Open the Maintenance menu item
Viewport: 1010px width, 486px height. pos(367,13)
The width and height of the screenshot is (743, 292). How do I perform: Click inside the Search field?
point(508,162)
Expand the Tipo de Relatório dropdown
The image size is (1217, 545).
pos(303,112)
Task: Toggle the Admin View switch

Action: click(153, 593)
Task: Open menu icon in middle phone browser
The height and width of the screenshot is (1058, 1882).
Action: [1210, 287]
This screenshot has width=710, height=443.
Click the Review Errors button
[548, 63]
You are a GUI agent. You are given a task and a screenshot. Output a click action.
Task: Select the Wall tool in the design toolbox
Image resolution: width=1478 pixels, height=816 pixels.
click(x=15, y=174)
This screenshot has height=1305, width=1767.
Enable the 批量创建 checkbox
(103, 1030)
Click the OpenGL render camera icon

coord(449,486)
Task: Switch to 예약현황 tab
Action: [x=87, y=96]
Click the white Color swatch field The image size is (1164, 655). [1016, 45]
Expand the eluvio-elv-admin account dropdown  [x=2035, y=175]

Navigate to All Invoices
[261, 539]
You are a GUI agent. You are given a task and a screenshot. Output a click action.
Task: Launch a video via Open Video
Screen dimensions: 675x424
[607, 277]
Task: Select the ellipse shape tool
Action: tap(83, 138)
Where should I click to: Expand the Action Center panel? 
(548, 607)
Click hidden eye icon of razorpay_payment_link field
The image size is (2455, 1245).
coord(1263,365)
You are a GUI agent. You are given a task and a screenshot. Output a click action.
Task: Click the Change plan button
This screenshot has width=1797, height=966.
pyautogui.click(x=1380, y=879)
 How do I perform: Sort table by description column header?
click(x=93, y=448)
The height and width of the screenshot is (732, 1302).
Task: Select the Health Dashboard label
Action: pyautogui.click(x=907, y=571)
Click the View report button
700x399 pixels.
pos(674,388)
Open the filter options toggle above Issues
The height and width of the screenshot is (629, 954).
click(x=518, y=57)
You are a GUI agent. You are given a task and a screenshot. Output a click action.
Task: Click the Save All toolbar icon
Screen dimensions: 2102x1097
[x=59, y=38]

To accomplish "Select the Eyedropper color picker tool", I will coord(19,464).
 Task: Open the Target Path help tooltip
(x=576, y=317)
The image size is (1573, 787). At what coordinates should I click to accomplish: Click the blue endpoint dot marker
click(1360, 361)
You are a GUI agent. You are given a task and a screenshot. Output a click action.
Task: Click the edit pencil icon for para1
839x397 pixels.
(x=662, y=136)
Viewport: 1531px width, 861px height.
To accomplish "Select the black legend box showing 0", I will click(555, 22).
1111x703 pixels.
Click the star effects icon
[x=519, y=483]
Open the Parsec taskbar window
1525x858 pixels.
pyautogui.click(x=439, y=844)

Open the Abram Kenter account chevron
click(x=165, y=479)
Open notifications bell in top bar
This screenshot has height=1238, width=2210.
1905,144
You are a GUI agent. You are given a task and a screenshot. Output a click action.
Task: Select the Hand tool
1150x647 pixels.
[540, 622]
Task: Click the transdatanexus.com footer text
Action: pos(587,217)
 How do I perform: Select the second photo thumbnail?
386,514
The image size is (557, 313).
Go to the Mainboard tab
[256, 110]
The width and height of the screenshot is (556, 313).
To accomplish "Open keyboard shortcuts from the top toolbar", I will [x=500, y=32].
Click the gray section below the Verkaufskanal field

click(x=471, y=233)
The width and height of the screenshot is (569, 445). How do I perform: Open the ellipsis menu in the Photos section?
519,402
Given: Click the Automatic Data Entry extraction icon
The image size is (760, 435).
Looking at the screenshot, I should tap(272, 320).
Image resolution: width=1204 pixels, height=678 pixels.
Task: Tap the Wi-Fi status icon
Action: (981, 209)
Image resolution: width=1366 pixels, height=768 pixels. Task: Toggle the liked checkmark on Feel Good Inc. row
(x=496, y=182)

□ □ □

## WHAT YOU HAVE TO DO
Would you mind copying all of the records exactly?

## RESPONSE TO THIS EXERCISE
Open the Maintenance menu item
Viewport: 1010px width, 486px height. pos(367,13)
The width and height of the screenshot is (743, 292). How do I perform: Click inside the Search field?
point(508,162)
Expand the Tipo de Relatório dropdown
The image size is (1217, 545).
pos(303,112)
Task: Toggle the Admin View switch

Action: click(153, 593)
Task: Open menu icon in middle phone browser
The height and width of the screenshot is (1058, 1882).
Action: [1210, 287]
This screenshot has width=710, height=443.
Click the Review Errors button
[548, 63]
You are a GUI agent. You are given a task and a screenshot. Output a click action.
Task: Select the Wall tool in the design toolbox
Image resolution: width=1478 pixels, height=816 pixels.
click(x=15, y=174)
This screenshot has height=1305, width=1767.
Enable the 批量创建 checkbox
(103, 1030)
Click the OpenGL render camera icon

coord(449,486)
Task: Switch to 예약현황 tab
Action: [x=87, y=96]
Click the white Color swatch field The image size is (1164, 655). [1016, 45]
Expand the eluvio-elv-admin account dropdown  [x=2035, y=175]

Navigate to All Invoices
[261, 539]
You are a GUI agent. You are given a task and a screenshot. Output a click action.
Task: Launch a video via Open Video
Screen dimensions: 675x424
[607, 277]
Task: Select the ellipse shape tool
Action: tap(83, 138)
Where should I click to: Expand the Action Center panel? 
(548, 607)
Click hidden eye icon of razorpay_payment_link field
The image size is (2455, 1245).
coord(1263,365)
You are a GUI agent. You are given a task and a screenshot. Output a click action.
Task: Click the Change plan button
This screenshot has width=1797, height=966.
pyautogui.click(x=1380, y=879)
 How do I perform: Sort table by description column header?
click(x=93, y=448)
The height and width of the screenshot is (732, 1302).
Task: Select the Health Dashboard label
Action: pyautogui.click(x=907, y=571)
Click the View report button
700x399 pixels.
pos(674,388)
Open the filter options toggle above Issues
The height and width of the screenshot is (629, 954).
click(x=518, y=57)
You are a GUI agent. You are given a task and a screenshot. Output a click action.
Task: Click the Save All toolbar icon
Screen dimensions: 2102x1097
[x=59, y=38]

To accomplish "Select the Eyedropper color picker tool", I will coord(19,464).
 Task: Open the Target Path help tooltip
(x=576, y=317)
The image size is (1573, 787). At what coordinates should I click to accomplish: Click the blue endpoint dot marker
click(1360, 361)
You are a GUI agent. You are given a task and a screenshot. Output a click action.
Task: Click the edit pencil icon for para1
839x397 pixels.
(x=662, y=136)
Viewport: 1531px width, 861px height.
To accomplish "Select the black legend box showing 0", I will click(555, 22).
1111x703 pixels.
Click the star effects icon
[x=519, y=483]
Open the Parsec taskbar window
1525x858 pixels.
pyautogui.click(x=439, y=844)

Open the Abram Kenter account chevron
click(x=165, y=479)
Open notifications bell in top bar
This screenshot has height=1238, width=2210.
1905,144
You are a GUI agent. You are given a task and a screenshot. Output a click action.
Task: Select the Hand tool
1150x647 pixels.
[540, 622]
Task: Click the transdatanexus.com footer text
Action: pos(587,217)
 How do I perform: Select the second photo thumbnail?
386,514
The image size is (557, 313).
Go to the Mainboard tab
[256, 110]
The width and height of the screenshot is (556, 313).
To accomplish "Open keyboard shortcuts from the top toolbar", I will [x=500, y=32].
Click the gray section below the Verkaufskanal field

click(x=471, y=233)
The width and height of the screenshot is (569, 445). How do I perform: Open the ellipsis menu in the Photos section?
519,402
Given: Click the Automatic Data Entry extraction icon
The image size is (760, 435).
Looking at the screenshot, I should tap(272, 320).
Image resolution: width=1204 pixels, height=678 pixels.
Task: Tap the Wi-Fi status icon
Action: (981, 209)
Image resolution: width=1366 pixels, height=768 pixels. Task: Toggle the liked checkmark on Feel Good Inc. row
(x=496, y=182)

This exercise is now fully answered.